Reproductive Health (Access to Terminations) Act (Tasmania) (2013)


Abortion and reproductive health rights

The Act allows abortion by a medical practitioner up to 16 weeks of pregnancy with the woman’s consent. After 16 weeks, pregnancy may be terminated if two medical practitioners reasonably believe the continuation of pregnancy would involve greater risk to the mother’s physical or mental health than termination. At least one of the medical practitioners must specialize in obstetrics or gynaecology. In assessing the physical or mental health, the practitioners must consider the woman’s physical, psychological, economic, and social circumstances. A medical practitioner is not required to perform an abortion unless it is necessary to save the life of a pregnant woman or prevent her serious injury, and a nurse and midwife are required to assist in an emergency. However, a medical practitioner must provide the full range of pregnancy options to a woman. The Act also established “access zones” by criminalising interference, intimidation, recording, and similar behaviour within a radius of 150 meters from abortion clinics.

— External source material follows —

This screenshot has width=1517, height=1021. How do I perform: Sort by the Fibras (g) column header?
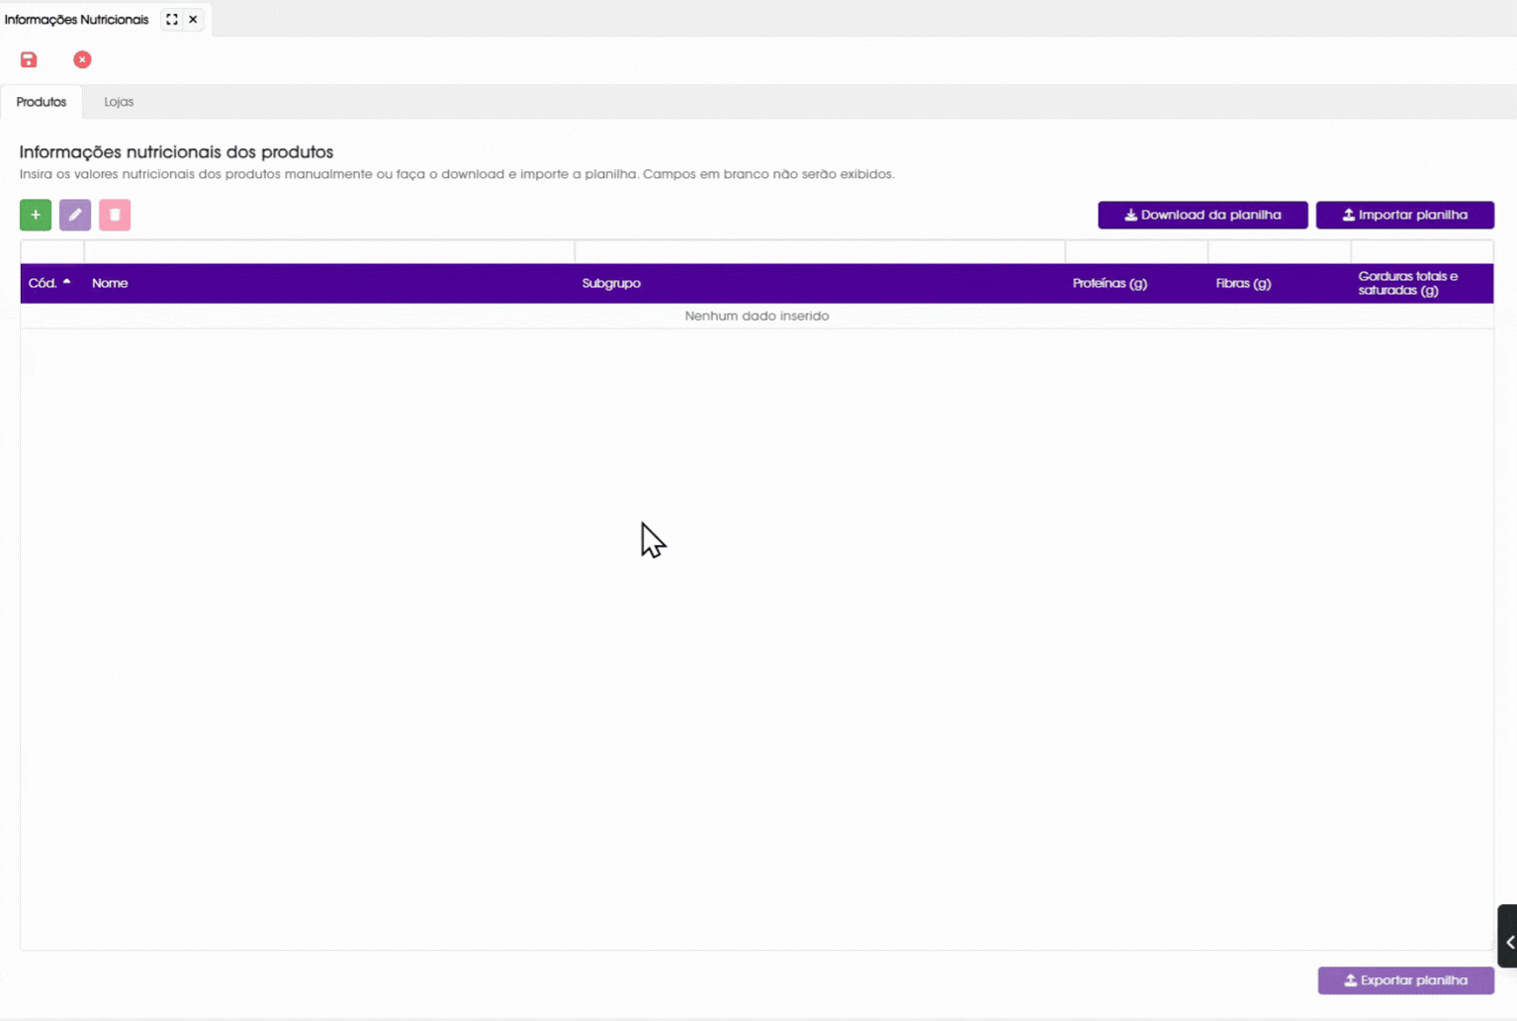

The Marriage Act of 1961 (2017)


Forced and early marriage, Gender discrimination

Section 11 sets the marriage age at 18. Section 12 allows authorization of marriage of persons under 18 but above 16 years of age in exceptional circumstances, after obtaining authorization from a Judge or Magistrate. Furthermore, section 13 provides that a marriage of a minor is not to be solemnized without consent of parents and other administrative steps.



Sex Discrimination Act of 1984 (2017)


Employment discrimination, Gender discrimination

Section 5 prohibits sex discrimination. The Act specifies that a person has committed sex discrimination if they treat someone less favorably because of their sex. Section 6 further prohibits discrimination based on marital or relationship status and section 7 prohibits discrimination based on pregnancy or potential pregnancy. Further, section 7AA prohibits breastfeeding discrimination . Moreover, section 7B deals with indirect discrimination and specifies that if an imposition of a condition, requirement, or practice has or is likely to have the disadvantaged effect, it is only allowed if such condition, requirement or practice is reasonable. Finally, pursuant to section 7D a person may take special measures for the purpose of achieving substantive equality. Such measures are not discriminatory.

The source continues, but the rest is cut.